Ma una struttura di monitoraggio ci vuole, non crede?

“Ora entriamo nel merito e discutiamo insieme su come spendere i 209 miliardi. Noi siamo quelli che hanno voluto le semplificazioni, quindi sappiamo bene che c’è una necessità di strumenti per l’accelerazione. Ma non possono essere sostitutivi delle istituzioni democratiche. La cosa davvero sgradevole è che ministri ci hanno criticato anche aspramente, mentre Iv ha fatto una battaglia per garantire il loro ruolo. Nella prima proposta di Conte si commissariavano ministri, Parlamento, Regioni, sindaci. E la procedura che si stava adottando escludeva le parti sociali completamente. Ci siamo presi palate di fango e solo ora si comprende che stavamo facendo un servizio al Paese. È stata una battaglia in solitaria. Ci siamo sentiti dare pubblicamente dei “rompiscatole”, hanno accusato: “i renziani sono quelli che vogliono alzare il prezzo”. Poi privatamente ci davano ragione”. 

Chi? Il Pd?

“Tutte le forze di maggioranza: Pd, M5S, Leu. Ma anche l’opposizione. Al centro delle nostre denunce c’è sempre stata la difesa delle istituzioni democratiche.
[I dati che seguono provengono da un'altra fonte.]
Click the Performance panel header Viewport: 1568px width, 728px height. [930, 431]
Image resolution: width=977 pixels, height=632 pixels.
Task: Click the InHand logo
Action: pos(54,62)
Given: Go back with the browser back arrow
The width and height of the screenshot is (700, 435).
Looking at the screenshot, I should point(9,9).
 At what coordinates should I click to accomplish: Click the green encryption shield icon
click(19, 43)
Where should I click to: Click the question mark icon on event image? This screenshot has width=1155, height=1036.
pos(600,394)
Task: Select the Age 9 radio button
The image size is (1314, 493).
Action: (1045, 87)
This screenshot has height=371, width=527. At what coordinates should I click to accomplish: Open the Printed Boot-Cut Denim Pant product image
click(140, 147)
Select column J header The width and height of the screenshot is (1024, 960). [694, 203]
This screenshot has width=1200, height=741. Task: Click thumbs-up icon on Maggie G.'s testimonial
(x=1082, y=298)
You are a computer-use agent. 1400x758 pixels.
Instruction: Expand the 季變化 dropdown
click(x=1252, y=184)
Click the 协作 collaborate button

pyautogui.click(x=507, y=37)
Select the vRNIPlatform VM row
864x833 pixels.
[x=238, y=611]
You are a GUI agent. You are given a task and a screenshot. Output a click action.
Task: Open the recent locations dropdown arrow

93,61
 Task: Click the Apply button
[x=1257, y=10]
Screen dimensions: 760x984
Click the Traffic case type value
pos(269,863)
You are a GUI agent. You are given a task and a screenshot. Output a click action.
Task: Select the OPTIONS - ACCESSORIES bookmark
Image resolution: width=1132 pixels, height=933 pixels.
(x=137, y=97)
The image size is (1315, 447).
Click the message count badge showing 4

Noi siamo stati aggrediti. Orgogliosamente ho difeso la nostra posizione. Ma oggi si sta comprendendo che avevamo ragione e abbiamo fatto e facciamo sul serio”. 

La verifica prosegue?

“Assolutamente sì. Nella lettera che abbiamo consegnato a Conte nel primo incontro a Palazzo Chigi abbiamo affrontato le questioni da qui ai prossimi due anni e mezzo. Aggiungo. Il metodo secondo il quale ci si chiede di votare in Parlamento o in Consiglio dei ministri cose decise in luoghi a noi sconosciuti, non va bene. Non avranno mai i nostri voti in bianco a provvedimenti conosciuti in notturna. Abbiamo già dato”. 

Il Mes è sempre sul tavolo? È un ostacolo su cui il governo può inciampare? 

“È sul tavolo più di sempre. È il “credo” nell’Europa. È inaccettabile che si rifiuti uno strumento che ci fa risparmiare tanti soldi – 300 milioni all’anno per 10 anni di interessi- con l’argomentazione che non ci fidiamo dell’Europa. Il Conte 2 è nato come governo europeista”. 

Ancora a proposito di task force per il Recovery, il premier ha ribadito che ce lo chiede l’Europa, e quindi? 

“L’Europa accetta ciò che il nostro Paese mette in campo. Faccio un esempio. Con il Recovery Fund possono essere finanziate opere che si realizzano entro il 2026. Noi abbiamo chiesto il Ponte sullo Stretto, ma questo evidentemente non può esere completato entro quella data. Tuttavia il ministro Gualtieri ha detto che somme del Recovery possono essere utilizzate in sostituzione di somme impegnate per opere pubbliche. Quindi c’è un discrezionalità che è data dalla politica e dal buonsenso”. 

Non ci sono le urne in vista? 

“Franceschini è stato irrispettoso a parlare di urne innanzitutto nei confronti del presidente Mattarella al quale soltanto spetta decidere cosa fare in caso di crisi di governo. È diventato simile alla Meloni. È poi paradossale che un ministro rigorista, che ha chiuso gli hotel, i musei, i teatri, voglia aprire i seggi. Noi renziani non reputiamo utili le elezioni anticipate, però IV è pronta. E non facciamo prove muscolari come Franceschini”. 

Ma pensate al rimpasto? 

“Mai parlato di rimpasto, ma di come si sta insieme condividendo il governo del Paese. Come è andata finora non va bene, lo abbiamo detto a Conte. Sia lui a proporci come fare, basta melina però”. 

È vero che c’è un controesodo di senatori passati con voi, e pronti  a tornare indietro nel Pd? 

“Cazzate. Nei miei 18 colleghi senatori ho estrema fiducia. Sono una squadra straordinaria e compatta. Quando abbiamo lasciato il porto sicuro del Pd l’abbiamo fatto per non stare a braccia conserte, per fare valere le nostre idee”. 

Nei sondaggi però avere minacciato la crisi vi fa perdere consensi…

“Non mi risulta che siamo in perdita di consensi, mai come ora la nostra azione è in sintonia con il Paese”.